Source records
>>

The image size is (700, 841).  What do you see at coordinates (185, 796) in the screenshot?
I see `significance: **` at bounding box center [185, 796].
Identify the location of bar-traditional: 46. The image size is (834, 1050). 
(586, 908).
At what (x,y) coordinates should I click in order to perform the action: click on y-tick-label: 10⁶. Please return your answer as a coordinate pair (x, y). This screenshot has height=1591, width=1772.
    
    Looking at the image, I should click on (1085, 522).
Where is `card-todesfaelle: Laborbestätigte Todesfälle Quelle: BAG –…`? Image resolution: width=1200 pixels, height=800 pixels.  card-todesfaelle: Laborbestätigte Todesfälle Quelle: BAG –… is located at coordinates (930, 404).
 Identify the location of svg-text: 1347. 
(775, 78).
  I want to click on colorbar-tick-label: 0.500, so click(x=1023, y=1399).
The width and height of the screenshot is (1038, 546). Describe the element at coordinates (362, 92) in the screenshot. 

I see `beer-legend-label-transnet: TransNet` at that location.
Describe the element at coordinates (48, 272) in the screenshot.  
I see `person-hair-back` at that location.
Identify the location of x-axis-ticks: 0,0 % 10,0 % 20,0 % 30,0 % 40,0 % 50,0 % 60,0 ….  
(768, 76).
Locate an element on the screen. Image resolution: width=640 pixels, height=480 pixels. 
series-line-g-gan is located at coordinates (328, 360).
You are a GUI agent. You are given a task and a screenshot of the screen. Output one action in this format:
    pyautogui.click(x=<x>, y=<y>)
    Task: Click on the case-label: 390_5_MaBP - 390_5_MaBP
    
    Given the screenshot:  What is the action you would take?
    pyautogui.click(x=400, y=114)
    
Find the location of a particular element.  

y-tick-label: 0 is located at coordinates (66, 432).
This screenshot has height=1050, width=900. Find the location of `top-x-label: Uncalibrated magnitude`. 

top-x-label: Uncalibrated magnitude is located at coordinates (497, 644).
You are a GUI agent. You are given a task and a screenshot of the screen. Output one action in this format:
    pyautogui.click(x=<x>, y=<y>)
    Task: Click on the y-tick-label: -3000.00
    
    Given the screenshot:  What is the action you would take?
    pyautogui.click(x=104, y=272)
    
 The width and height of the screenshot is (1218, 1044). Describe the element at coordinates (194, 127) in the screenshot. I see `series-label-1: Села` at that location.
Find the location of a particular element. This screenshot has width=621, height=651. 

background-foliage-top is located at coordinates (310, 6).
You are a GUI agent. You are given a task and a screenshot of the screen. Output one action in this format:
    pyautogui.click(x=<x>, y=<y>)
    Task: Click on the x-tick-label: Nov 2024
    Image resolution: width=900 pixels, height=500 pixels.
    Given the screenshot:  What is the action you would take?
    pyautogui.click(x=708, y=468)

<<

Please write out everything in the listing from the line containing "Find the location of a particular element. This" down to the line containing "background-foliage-top is located", swapping "particular" for "specific" and leaving the rest unchanged.

Output:
Find the location of a specific element. This screenshot has width=621, height=651. 

background-foliage-top is located at coordinates (310, 6).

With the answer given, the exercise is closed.